▶ _TASK TO CARRY OUT_: Rewrite the lines of the listing starting at the line that contains "You are a GUI" and ending at the end of the listing, replacing "perform" with "carry out" and keeping everything else the same. Omit the pictures from your answer.

[Listing on finding words and elements]
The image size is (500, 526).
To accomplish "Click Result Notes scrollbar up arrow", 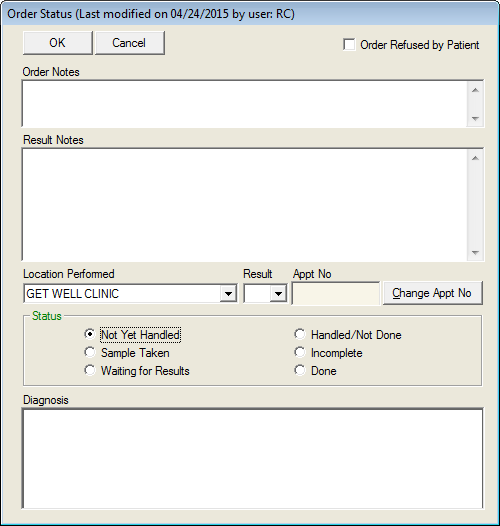I will click(x=475, y=158).
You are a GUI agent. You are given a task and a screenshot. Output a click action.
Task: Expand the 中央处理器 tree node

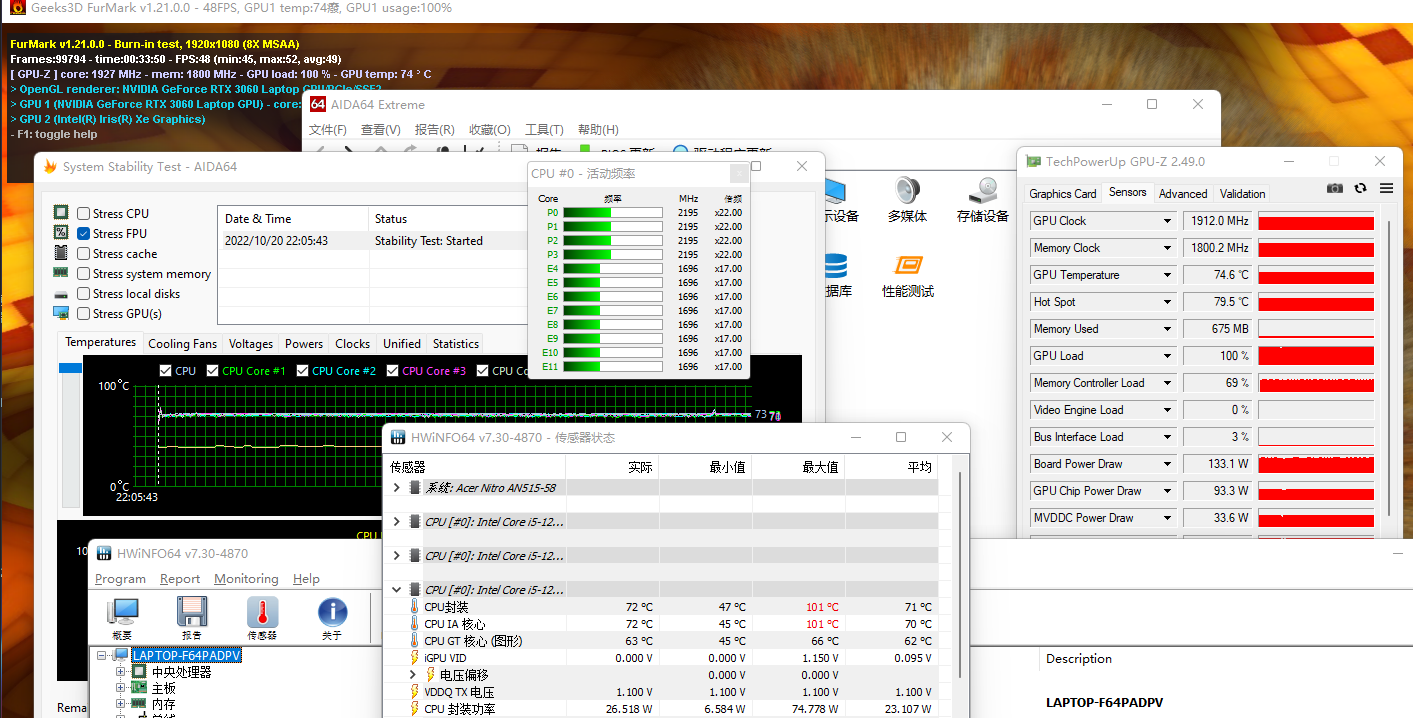click(x=121, y=672)
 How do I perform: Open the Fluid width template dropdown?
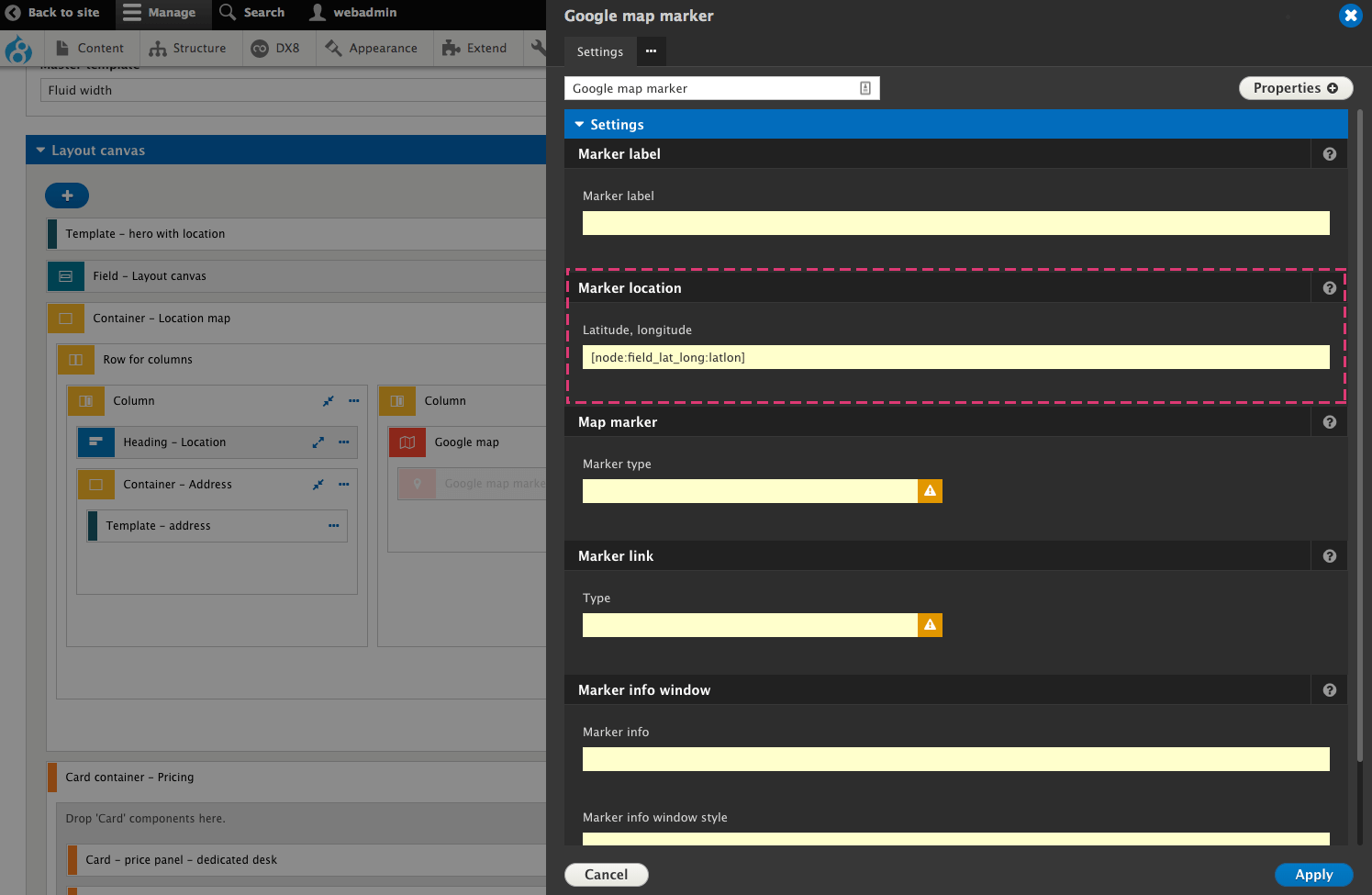[294, 90]
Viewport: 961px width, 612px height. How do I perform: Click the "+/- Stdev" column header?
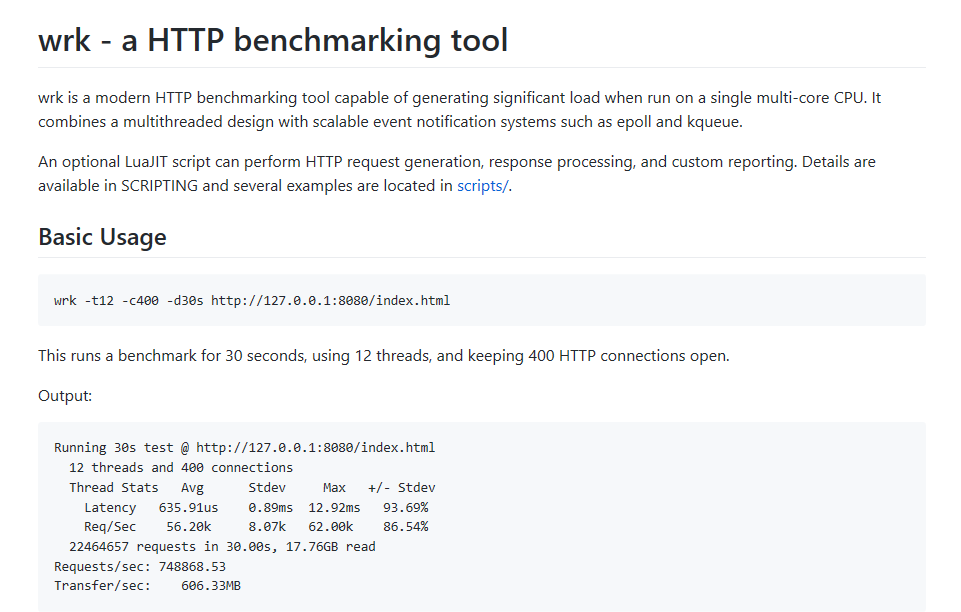click(401, 487)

▶ _RESULT BELOW_:
You are a GUI agent. You are given a task and a screenshot. Output a click action.
Task: Expand the 中央处理器 tree node

click(x=121, y=672)
 How do I carry out: Open the Fluid width template dropdown?
[294, 90]
Viewport: 961px width, 612px height. How do I carry out: Click the "+/- Stdev" column header?
click(401, 487)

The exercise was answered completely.